● **EXERCISE DIRECTIONS**:
In the listing beneath this line, copy exactly the lines starting with the one containing "Where should I click to: Click the connector" and going on through the one containing "Task: Open print preview with magnifier icon".

● **DATASET RECORDS**:
•••••

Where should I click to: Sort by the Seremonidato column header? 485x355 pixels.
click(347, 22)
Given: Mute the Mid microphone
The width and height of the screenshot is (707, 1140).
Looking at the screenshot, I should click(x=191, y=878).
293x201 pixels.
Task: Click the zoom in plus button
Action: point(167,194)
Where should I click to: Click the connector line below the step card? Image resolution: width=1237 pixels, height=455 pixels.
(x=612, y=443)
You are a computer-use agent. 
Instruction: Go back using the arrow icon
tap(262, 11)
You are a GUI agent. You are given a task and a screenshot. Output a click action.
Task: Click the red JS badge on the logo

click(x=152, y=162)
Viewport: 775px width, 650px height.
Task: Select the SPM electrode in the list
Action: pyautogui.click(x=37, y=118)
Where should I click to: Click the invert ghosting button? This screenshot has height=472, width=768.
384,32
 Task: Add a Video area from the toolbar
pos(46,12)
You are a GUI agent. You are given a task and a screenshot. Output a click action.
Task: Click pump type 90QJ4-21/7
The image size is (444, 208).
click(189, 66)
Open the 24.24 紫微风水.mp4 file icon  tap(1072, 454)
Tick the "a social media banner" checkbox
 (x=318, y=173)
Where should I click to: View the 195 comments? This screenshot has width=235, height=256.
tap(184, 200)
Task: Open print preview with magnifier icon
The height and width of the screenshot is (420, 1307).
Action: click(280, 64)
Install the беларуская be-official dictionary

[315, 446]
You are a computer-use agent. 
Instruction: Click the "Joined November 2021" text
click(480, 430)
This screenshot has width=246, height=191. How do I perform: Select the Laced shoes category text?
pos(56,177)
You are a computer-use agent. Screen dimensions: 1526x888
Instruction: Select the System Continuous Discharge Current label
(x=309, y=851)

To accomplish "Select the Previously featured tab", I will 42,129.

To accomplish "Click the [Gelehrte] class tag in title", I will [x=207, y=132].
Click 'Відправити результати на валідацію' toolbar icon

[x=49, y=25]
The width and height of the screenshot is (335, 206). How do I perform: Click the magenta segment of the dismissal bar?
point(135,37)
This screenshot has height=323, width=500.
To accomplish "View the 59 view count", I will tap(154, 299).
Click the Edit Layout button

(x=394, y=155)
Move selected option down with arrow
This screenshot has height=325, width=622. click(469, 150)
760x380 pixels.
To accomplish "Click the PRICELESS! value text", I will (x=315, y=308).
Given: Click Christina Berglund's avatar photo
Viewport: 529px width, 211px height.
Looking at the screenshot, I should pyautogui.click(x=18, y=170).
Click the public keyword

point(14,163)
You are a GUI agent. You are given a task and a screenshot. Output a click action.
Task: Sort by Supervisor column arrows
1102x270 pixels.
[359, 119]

•••••

● **OUTPUT**:
Where should I click to: Click the connector line below the step card? Image resolution: width=1237 pixels, height=455 pixels.
(x=612, y=443)
You are a computer-use agent. 
Instruction: Go back using the arrow icon
tap(262, 11)
You are a GUI agent. You are given a task and a screenshot. Output a click action.
Task: Click the red JS badge on the logo

click(x=152, y=162)
Viewport: 775px width, 650px height.
Task: Select the SPM electrode in the list
Action: pyautogui.click(x=37, y=118)
Where should I click to: Click the invert ghosting button? This screenshot has height=472, width=768.
384,32
 Task: Add a Video area from the toolbar
pos(46,12)
You are a GUI agent. You are given a task and a screenshot. Output a click action.
Task: Click pump type 90QJ4-21/7
The image size is (444, 208).
click(189, 66)
Open the 24.24 紫微风水.mp4 file icon  tap(1072, 454)
Tick the "a social media banner" checkbox
 (x=318, y=173)
Where should I click to: View the 195 comments? This screenshot has width=235, height=256.
tap(184, 200)
Task: Open print preview with magnifier icon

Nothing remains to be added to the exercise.